Description: Pet 'Skinny' Pigs (Cavia porcellus) are also known by their nick name 'Cavy'. Skinny pigs for sale make great pets as they are a breed of guinea pigs that are almost hairless so they are great those owners who may be allergy sensitive. Usually they have hair on their muzzles, feet, and legs, but are hairless over the remainder of their bodies. Some of them have a thin covering of fuzzy hair on their backs as well. A healthy Skinny has skin that is mostly smooth with some wrinkling around the legs and neck, the body is full with no appearance of spine or ribs. Skinnies can come in a variety of colors and patterns, such as Dutch, Tortoiseshell, Himalayan and many others and are bred from Teddies and other haired breeds.
The Skinny is a relatively new breed among pet owners and cavy enthusiasts and is gaining popularity in Canada, Europe, Scandinavia, Russia and in the United States where it was introduced into the pet trade in the mid-to-late 1990s.
Life Span: 5-7 years
Care: The optimal temperature range for a hairless guinea pig is 75 to 79 °F (24 to 26 °C), which is slightly higher than the optimal temperature range for the haired guinea pig. Exposed skin is vulnerable to sunburn, other injuries and fungal infections unless precautions are taken. Skinny pigs should be housed indoors and they are usually kept with nesting materials such as a blanket or cloth bag for heat conservation.

▶ WORK INSTRUCTIONS:
• 1. In the Skinny pig description, change "indoors" to "inside" and give the passage again, beginning at the words "The Skinny is" and stopping after "for heat conservation.".
• 2. Write what comes next in the Skinny pig description, picking up after its final sentence.
The lines are not needed for this work.

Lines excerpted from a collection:
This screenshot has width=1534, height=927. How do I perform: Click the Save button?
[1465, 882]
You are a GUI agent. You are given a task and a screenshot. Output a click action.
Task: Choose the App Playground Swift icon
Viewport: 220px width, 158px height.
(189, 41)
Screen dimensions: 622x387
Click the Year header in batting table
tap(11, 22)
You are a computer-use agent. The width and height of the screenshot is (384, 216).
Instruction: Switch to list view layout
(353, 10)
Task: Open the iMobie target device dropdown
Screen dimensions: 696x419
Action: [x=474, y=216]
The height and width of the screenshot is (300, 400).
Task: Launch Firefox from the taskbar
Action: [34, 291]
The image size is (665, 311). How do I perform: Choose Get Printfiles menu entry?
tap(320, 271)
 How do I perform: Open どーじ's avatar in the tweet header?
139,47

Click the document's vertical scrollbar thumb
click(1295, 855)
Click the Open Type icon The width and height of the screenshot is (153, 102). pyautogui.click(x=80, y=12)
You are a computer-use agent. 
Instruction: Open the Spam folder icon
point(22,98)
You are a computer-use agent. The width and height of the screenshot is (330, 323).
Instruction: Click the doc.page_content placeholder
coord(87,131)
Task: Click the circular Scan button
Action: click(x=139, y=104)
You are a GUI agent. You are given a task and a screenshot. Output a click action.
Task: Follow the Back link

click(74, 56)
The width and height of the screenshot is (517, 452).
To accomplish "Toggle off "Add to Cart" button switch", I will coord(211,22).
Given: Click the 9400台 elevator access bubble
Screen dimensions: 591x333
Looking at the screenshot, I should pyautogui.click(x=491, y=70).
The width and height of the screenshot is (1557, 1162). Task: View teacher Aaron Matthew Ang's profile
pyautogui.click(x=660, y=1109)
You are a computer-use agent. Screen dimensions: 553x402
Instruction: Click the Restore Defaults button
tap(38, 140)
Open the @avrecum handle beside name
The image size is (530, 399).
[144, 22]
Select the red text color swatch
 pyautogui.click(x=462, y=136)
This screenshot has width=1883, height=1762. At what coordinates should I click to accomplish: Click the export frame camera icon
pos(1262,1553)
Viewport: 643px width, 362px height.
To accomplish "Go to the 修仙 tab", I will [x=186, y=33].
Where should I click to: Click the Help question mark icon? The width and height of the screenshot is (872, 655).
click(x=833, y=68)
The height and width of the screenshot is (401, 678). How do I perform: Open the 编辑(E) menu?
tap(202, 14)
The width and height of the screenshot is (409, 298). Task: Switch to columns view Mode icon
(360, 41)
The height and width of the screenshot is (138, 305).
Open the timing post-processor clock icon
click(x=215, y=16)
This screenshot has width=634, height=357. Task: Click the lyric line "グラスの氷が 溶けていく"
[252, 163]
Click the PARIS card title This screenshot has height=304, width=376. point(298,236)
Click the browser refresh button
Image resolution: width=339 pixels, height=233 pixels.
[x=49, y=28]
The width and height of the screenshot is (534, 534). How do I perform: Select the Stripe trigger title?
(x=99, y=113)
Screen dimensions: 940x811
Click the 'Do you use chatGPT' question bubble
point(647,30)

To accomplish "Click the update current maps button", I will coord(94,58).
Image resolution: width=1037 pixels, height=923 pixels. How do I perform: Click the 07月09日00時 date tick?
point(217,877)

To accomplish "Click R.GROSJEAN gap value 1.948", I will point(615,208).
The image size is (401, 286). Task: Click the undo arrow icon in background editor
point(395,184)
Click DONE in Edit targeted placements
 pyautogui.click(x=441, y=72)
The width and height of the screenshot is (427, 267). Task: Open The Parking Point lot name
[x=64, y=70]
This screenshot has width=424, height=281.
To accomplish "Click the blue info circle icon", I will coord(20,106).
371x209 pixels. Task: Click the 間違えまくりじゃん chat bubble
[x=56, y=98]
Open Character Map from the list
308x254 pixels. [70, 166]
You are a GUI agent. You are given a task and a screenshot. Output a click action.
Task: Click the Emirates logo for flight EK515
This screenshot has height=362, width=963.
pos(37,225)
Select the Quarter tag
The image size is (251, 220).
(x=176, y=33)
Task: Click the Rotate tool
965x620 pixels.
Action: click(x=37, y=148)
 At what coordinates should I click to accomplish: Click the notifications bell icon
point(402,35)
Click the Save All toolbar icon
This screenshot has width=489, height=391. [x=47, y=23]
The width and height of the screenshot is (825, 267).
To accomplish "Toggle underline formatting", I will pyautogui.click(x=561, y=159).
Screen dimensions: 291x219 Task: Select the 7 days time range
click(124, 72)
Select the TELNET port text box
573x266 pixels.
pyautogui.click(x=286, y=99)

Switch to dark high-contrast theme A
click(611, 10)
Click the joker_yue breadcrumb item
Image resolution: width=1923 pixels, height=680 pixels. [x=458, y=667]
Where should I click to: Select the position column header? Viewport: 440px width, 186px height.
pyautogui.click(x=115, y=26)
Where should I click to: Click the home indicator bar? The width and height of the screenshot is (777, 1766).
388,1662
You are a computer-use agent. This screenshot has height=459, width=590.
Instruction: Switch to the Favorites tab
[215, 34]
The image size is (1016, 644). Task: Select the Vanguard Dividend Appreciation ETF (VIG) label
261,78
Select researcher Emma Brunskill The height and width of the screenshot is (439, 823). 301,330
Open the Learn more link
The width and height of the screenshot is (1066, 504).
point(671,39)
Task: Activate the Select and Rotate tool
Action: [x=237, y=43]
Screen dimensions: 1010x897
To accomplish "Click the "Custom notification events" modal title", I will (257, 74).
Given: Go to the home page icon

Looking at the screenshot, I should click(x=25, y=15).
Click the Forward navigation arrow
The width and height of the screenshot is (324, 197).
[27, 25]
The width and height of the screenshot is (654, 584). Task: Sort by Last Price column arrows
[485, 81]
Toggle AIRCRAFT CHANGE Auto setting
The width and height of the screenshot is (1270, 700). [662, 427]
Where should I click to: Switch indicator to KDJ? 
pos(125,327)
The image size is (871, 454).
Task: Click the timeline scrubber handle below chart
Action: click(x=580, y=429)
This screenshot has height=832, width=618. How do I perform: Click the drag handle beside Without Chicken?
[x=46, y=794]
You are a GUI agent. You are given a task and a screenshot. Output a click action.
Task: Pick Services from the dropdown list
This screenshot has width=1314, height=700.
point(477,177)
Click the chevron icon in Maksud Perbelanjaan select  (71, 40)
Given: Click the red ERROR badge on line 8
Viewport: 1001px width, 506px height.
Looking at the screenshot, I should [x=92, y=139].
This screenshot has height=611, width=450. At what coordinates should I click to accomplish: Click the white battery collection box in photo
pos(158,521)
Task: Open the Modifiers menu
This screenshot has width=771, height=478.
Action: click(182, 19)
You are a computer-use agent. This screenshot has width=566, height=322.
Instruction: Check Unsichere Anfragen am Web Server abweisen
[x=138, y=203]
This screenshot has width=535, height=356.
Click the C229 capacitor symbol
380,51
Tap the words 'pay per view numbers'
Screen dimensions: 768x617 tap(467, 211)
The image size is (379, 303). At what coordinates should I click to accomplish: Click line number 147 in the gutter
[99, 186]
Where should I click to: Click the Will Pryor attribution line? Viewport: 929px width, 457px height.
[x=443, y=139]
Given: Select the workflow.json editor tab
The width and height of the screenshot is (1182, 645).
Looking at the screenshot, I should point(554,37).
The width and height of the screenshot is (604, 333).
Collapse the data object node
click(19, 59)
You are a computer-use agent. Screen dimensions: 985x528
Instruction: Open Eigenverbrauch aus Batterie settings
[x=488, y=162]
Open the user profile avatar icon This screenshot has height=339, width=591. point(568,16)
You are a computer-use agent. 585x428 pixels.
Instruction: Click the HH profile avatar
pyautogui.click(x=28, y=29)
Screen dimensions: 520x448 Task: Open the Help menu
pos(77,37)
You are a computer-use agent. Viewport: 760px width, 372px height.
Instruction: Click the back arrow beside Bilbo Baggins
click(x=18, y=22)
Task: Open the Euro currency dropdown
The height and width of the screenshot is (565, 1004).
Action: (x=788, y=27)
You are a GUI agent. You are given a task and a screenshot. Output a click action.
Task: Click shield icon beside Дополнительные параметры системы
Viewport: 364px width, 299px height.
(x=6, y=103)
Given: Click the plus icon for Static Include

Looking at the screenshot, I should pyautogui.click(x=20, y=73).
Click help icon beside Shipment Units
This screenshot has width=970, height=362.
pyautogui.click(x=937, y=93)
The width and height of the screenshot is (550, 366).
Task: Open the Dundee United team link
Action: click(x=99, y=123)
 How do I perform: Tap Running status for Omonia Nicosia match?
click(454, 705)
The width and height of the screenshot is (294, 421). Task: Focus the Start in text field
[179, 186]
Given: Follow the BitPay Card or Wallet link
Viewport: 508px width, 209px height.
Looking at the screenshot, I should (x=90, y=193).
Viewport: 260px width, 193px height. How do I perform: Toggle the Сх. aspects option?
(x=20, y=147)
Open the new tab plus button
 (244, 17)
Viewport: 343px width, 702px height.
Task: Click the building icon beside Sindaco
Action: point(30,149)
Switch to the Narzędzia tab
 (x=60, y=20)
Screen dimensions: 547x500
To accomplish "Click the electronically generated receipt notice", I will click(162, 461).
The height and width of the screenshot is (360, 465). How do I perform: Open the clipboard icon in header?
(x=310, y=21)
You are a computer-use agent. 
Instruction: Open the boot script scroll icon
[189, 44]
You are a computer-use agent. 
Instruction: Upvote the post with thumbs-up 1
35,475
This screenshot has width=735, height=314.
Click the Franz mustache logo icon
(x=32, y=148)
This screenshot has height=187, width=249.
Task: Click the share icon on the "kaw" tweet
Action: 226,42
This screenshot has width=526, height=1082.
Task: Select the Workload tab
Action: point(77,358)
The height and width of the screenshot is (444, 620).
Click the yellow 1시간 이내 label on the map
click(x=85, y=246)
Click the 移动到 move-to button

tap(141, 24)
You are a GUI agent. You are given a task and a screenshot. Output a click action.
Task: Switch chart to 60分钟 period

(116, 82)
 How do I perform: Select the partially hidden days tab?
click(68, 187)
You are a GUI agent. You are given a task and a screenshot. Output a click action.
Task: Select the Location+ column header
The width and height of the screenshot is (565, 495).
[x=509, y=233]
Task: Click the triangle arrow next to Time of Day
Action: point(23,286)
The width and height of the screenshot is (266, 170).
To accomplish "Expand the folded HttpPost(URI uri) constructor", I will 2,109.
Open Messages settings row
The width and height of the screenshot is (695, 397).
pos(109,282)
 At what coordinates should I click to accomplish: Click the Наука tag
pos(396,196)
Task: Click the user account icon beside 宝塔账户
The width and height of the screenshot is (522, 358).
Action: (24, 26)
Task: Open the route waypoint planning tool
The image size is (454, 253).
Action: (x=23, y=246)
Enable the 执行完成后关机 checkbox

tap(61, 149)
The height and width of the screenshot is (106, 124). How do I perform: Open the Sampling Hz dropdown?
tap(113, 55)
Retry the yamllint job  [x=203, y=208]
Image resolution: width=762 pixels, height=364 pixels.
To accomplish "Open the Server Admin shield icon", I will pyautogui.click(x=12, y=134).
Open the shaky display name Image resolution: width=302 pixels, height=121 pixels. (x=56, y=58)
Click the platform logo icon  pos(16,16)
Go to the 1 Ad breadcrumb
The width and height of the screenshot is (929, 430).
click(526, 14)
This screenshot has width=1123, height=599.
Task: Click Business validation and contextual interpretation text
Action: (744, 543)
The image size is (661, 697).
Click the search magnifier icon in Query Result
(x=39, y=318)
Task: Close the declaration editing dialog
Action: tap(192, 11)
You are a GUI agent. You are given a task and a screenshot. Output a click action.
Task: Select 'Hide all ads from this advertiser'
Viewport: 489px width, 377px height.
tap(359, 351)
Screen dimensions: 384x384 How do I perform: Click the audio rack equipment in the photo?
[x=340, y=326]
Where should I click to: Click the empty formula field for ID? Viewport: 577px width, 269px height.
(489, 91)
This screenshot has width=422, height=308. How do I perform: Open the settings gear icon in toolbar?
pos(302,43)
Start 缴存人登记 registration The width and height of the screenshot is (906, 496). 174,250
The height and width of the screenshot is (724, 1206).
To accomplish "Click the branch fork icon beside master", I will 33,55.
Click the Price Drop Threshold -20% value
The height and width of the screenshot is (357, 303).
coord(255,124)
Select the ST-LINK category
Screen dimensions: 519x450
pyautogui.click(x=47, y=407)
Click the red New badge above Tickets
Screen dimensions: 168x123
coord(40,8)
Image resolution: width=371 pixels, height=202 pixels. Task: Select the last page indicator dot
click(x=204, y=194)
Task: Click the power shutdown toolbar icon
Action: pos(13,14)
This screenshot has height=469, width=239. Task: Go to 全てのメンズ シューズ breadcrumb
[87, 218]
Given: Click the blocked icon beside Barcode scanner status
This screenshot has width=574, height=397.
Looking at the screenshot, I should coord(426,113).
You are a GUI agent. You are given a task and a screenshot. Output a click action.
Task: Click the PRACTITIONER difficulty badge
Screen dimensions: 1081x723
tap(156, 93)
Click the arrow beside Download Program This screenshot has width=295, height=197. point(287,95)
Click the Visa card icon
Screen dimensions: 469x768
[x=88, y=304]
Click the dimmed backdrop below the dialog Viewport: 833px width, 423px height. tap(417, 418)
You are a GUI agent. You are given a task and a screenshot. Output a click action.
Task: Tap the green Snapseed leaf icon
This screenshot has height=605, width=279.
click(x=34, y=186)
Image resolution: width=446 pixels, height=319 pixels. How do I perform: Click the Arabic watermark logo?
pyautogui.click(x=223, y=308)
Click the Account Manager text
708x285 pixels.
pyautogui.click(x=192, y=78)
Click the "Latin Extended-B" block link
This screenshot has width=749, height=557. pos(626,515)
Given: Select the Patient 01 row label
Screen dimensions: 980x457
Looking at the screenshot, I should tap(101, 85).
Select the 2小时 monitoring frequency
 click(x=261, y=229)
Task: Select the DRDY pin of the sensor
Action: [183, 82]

▶ LIST OF ANSWERS:
• 1.
The Skinny is a relatively new breed among pet owners and cavy enthusiasts and is gaining popularity in Canada, Europe, Scandinavia, Russia and in the United States where it was introduced into the pet trade in the mid-to-late 1990s.
Life Span: 5-7 years
Care: The optimal temperature range for a hairless guinea pig is 75 to 79 °F (24 to 26 °C), which is slightly higher than the optimal temperature range for the haired guinea pig. Exposed skin is vulnerable to sunburn, other injuries and fungal infections unless precautions are taken. Skinny pigs should be housed inside and they are usually kept with nesting materials such as a blanket or cloth bag for heat conservation.

• 2.
- Grass hay (such as timothy hay and orchard grass) must be provided in generous amounts. Legume hay (such as alfalfa) only provided as an occasional treat to adult pigs, unless pregnant/nursing.
- Dark green leafy lettuce is best. High in vitamin C (which pigs must get daily) and vitamin A.
- Healthy, adult pigs need 10-30mg per day of vitamin C. Sick or pregnant pigs require a minimum of 30mg per day. Feed guinea pig pellets that contain vitamin C.
- Do not feed rabbit pellets, or any other small animal pellets.
- Introduce new foods slowly and patiently. Begin with a small piece, and slowly increase portion, if they like it. Introduce new brand of pellets gradually.
- Variety is the key. Switch things up, rotate dark green veggies and other veggies around. Don't feed the exact same thing everyday.
- No more than 1 cup of veggies (or any non-pellet, non-hay) to only 1 cup per pig, per day.
- Limit fruits to no more than 1-2 times per week.. as a treat. High in natural sugar and fruit acid, can lead to bladder stones.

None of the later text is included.